Rounding out the top-10 pro finalists:
6th: Alax Parker of Oroville, Calif., 21-4
7th: Brett Leber of Dixon, Calif., 20-13
8th: John Maes of Roseville, Calif., 20-12
9th: Jason Borofka of Salinas, Calif., 20-9
10th: Glen Lockhart of Biggs, Calif. 20-8
Dugan McIntosh of Palermo, Calif., won the day's big-bass award after landing a 4-pound, 15-ounce catch. For his efforts, McIntosh won a check for $230.
Farage nets co-angler lead
Jack Farage of Discovery Bay, Calif., took over the top spot in the Co-angler Division after registering a total, two-day catch of 20 pounds, 7 ounces.
"I'm in very good spirits right now," he said. "Today I caught a five-fish limit and I dedicated each fish to one of my family members. And the last fish I caught today was for me."
Farage said he's fishing with a combination of jigs and worms, targeting rocky banks housing big boulders.
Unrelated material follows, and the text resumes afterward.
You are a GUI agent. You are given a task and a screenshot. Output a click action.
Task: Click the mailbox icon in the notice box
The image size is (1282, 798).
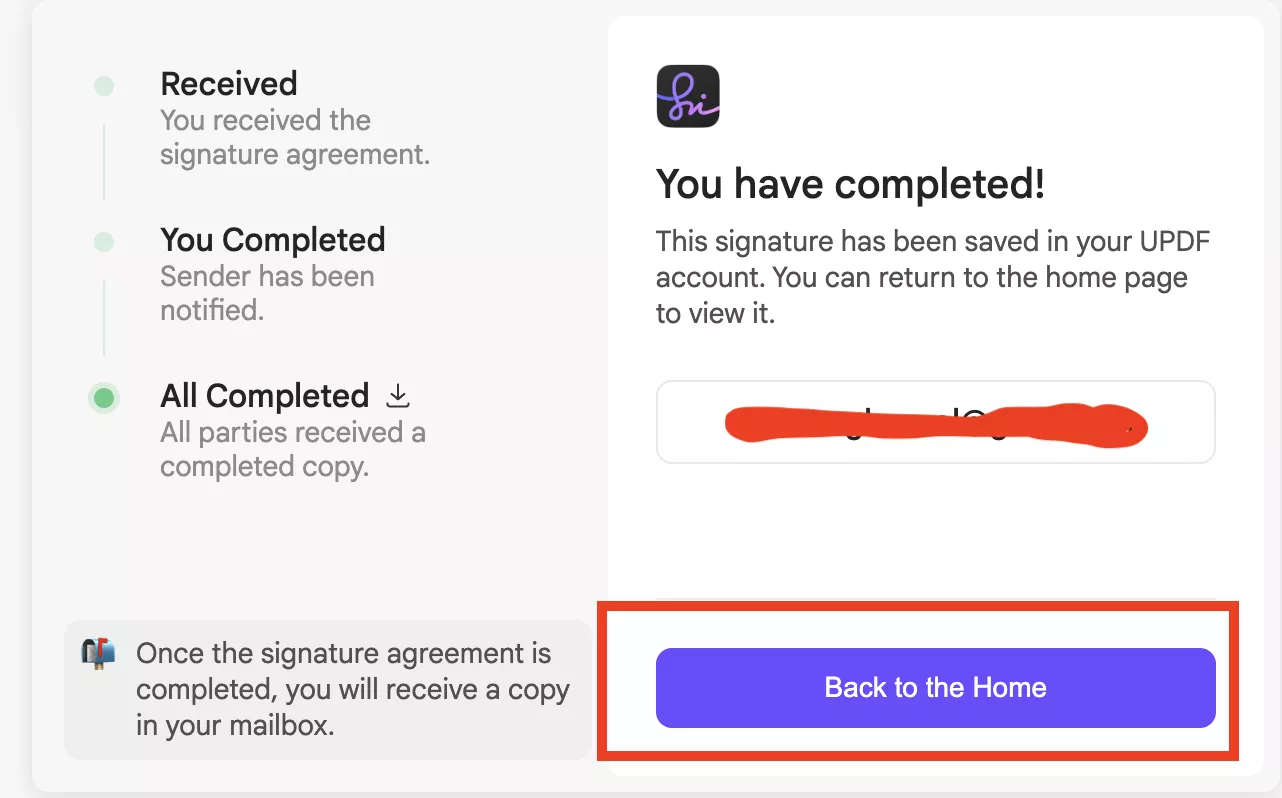coord(97,654)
"I'm not fishing in only one zone and that's important because the fish are everywhere," he said. "I'll throw out shallow and gradually work my bait back into 30 feet of water. I'm finding that I'm catching my bigger fish where there is a good combination of dirt and big rocks. And that seems to be the key to my bigger bites. If I see big rocks on the shoreline, I know they'll extend down into the water and that's been working out well for me. Today alone I caught about four or five limits."
So what would a tournament title mean to Farage in tomorrow's competition?
"I'm really excited about tomorrow," he said. "I had a second-place finish last year at Clear Lake and maybe I'll win it all this time."
Hardin sits in runner-up position
Jeff Hardin of Chico, Calif., parlayed an 18-pound, 14-ounce limit into a second-place finish at the end of today's competition.
"I was tied for 21st yesterday so I needed to do better and come back with a bigger bag," he said. "I didn't have a limit until after 2 p.m. so I was a little worried. But in the end, it worked out pretty well."
Like most anglers, Hardin said that a slow presentation is key.
"I've been using a lot of finesse baits, worms, weighted Senkos and tubes," he said. "But you have to go really slowly and make sure they're on the bottom. I've mostly been targeting rocks. If you can find little rock piles you're usually in pretty good shape."
As for tomorrow's finals?
"I'm going with the same game plan," he said. "But I'm really happy to make a top 10 that's for sure."
Best of the rest
Gary Haraguchi of Redding, Calif., finished the day in third place with a total catch of 18 pounds, 9 ounces. Haraguchi had been in 17th place heading into today's competition.
David Avina of Sun City, Calif., grabbed fourth place overall with a total catch of 18 pounds, 3 ounces.
"I'm happy," he said. "I took five years off from fishing and this is my first tournament in a long time. I didn't pre-fish and I've never even seen the lake before. I wound up picking this tournament because I always seem to do well when the fishing is tough. So it's worked out really well so far. It's been a lot of fun and I've had some great pros."
Avina said that he's been targeting bass with homemade plastics designed by his uncle.
"They are 3- to 7-inch worms that are just a little different than what everyone else is fishing and I think that's made a big difference," he said. "My main thing is to be different than anyone else. I really like doing my own thing."
Scott Bern of San Rafael, Calif., qualified for the finals in fifth place using a two-day catch of 18 pounds, 2 ounces.
Rounding out the top-10 co-angler finalists:
6th: Steven Latino of Hemet, Calif., 17-9
7th: Jason Bubier of Oroville, Calif., 17-2
8th: Aaron Seay of El Cajon, Calif., 17-0
9th: Todd Kline of San Clemente, Calif., 17-0
10th: Chris Trumbull of Oakley, Calif. 17-0
Debbie Carnahan of Flagstaff, Ariz., took the day's big-bass award with a 3-pound, 6-ounce catch. For her efforts she took home a check for $153.
EverStart Series action continues during Saturday's final takeoff, scheduled to take place at 7:30 a.m. at the Spillway Launch at the north end of the Oroville Dam in Oroville, Calif.